Leave a buffer below the actual limit:

from pyarallel import RateLimit

# API allows 100/min — use 90 for safety
results = parallel_map(call_api, ids, workers=4,
                       rate_limit=RateLimit(90, "minute"))

Shorthand

For simple per-second limits, pass a number:

results = parallel_map(fn, items, rate_limit=10)  # 10 per second

Memory Control with Batching

For large datasets, use batch_size to limit how many futures exist at once:

# 500K items — only 1000 futures in memory at a time
results = parallel_map(process, huge_list, workers=8, batch_size=1000)

Without batch_size, all items are submitted at once. With batch_size set, unsized iterables are consumed lazily one batch at a time.
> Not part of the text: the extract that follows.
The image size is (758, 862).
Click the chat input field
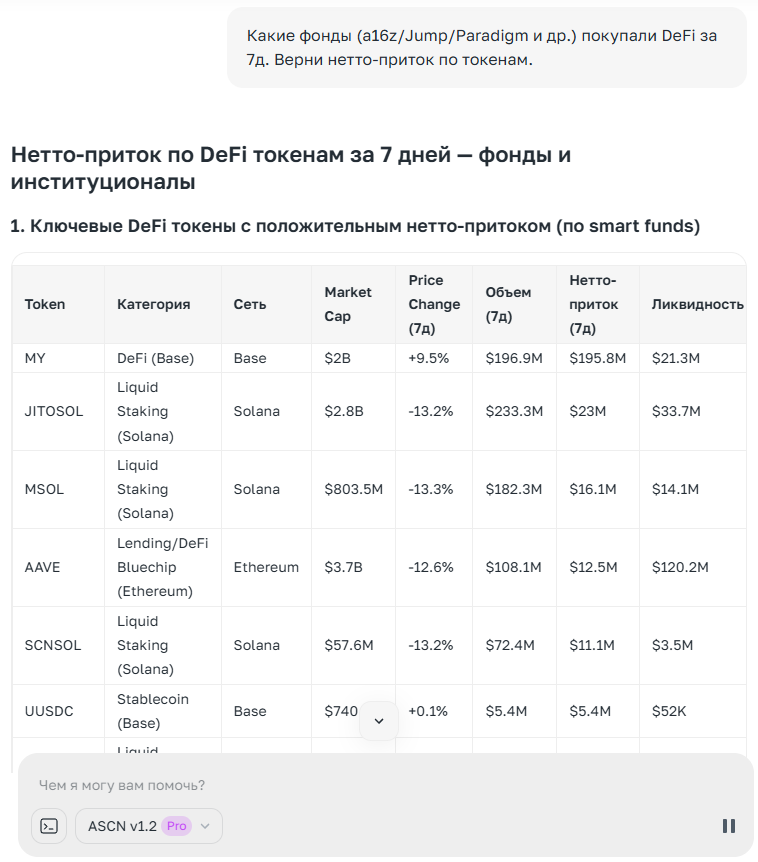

On memory-constrained environments (K8s pods, Lambda), this helps prevent OOM kills.

Error Handling Patterns

Fail-Fast

Iterate the result — first ExceptionGroup stops you:

try:
    for value in parallel_map(process, items, workers=4):
        save(value)
except ExceptionGroup as eg:
    for exc in eg.exceptions:
        log.error(exc)

Built-in Retry

Use Retry for automatic per-item retry with exponential backoff:

from pyarallel import Retry

# Retry transient failures, fail fast on bad input
results = parallel_map(
    fetch, urls, workers=10,
    retry=Retry(attempts=3, backoff=1.0, on=(ConnectionError, TimeoutError)),
)

Collect-and-Retry Manually

For more control, inspect partial results and retry selectively:

result = parallel_map(process, items, workers=4)

for idx, value in result.successes():
    save(items[idx], value)

if not result.ok:
    failed = [items[idx] for idx, _ in result.failures()]
    retry_result = parallel_map(process, failed, workers=2)

Composing with Tenacity

For complex retry strategies (circuit breakers, custom stop conditions), use tenacity inside your function:

from tenacity import retry, stop_after_attempt, wait_exponential

@retry(stop=stop_after_attempt(3), wait=wait_exponential())
def resilient_fetch(url):
    return requests.get(url, timeout=10).json()

results = parallel_map(resilient_fetch, urls, workers=10)

Testing

parallel_map with workers=1 runs sequentially — deterministic for tests:

def test_processing():
    result = parallel_map(process, [1, 2, 3], workers=1)
    assert list(result) == [expected_1, expected_2, expected_3]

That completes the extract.